Perhaps because of how many of them are made, platformers have often turned to heavy usage of gimmicks to try to breathe some fresh air into things. Whether it’s the closet full of special suits from Mario’s adventures or the gravity-defying antics of VVVVVV, it’s strangely more difficult sometimes to find a platformer that isn’t packed full of novelties. There’s nothing wrong with gimmicks, of course. When used well, they can make running and jumping from point A to point B feel like something you’ve never done before. Still, it’s nice once in a while to play a game that gives you a straightforward run and jump through cleverly designed stages. Ava’s Quest ($0.99) is just such a game. There are a few little gimmicks as you play through the game’s 30 levels, but for the most part, the game simply focuses on using familiar elements to present you with a pleasant challenge. Oh, and to let you know up-front, you only get four stages for free. The rest are unlocked via an IAP for $1.99.
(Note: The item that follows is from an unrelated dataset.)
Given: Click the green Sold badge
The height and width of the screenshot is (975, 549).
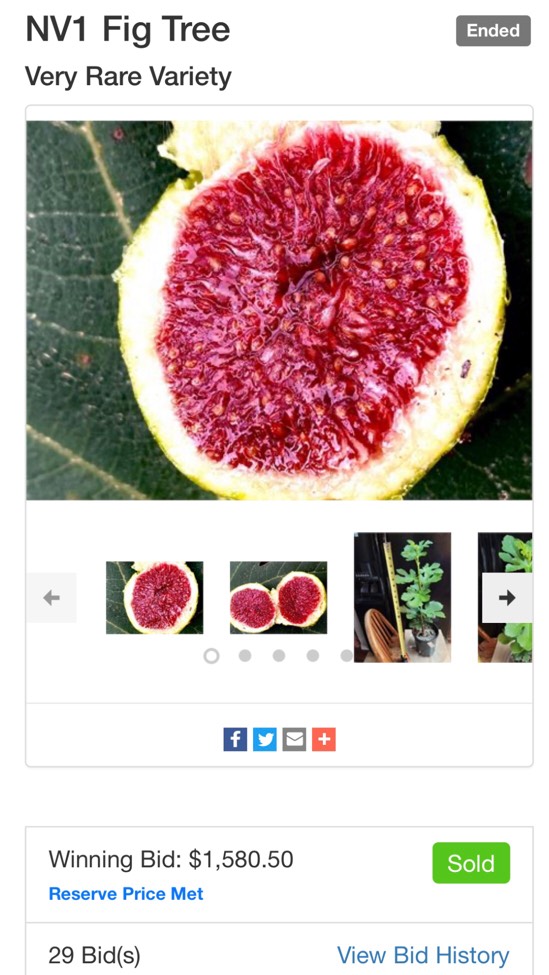Looking at the screenshot, I should 471,863.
The heroine of our story is Ava, a girl on a quest to rescue her friends from the spiteful clutches of the Witch Doll. The game progresses through three themed worlds: a grasslands, a snowy area, and a magma-filled lava area. The themes are just window dressing, for the most part, so you don’t have to worry about slipping and sliding in the snow levels, for example. It’s just a bit of visual variety to change things up here and there. The levels break evenly between these settings, with each world containing eight regular stages, a boss stage, and an unlockable bonus stage. After completing a world, you’ll view a brief cinematic and be on your way to the next. Though the stage count isn’t very high, the stages themselves are quite lengthy, scrolling both horizontally and vertically, and there is a variety of goals in each beyond simply reaching the goal flag.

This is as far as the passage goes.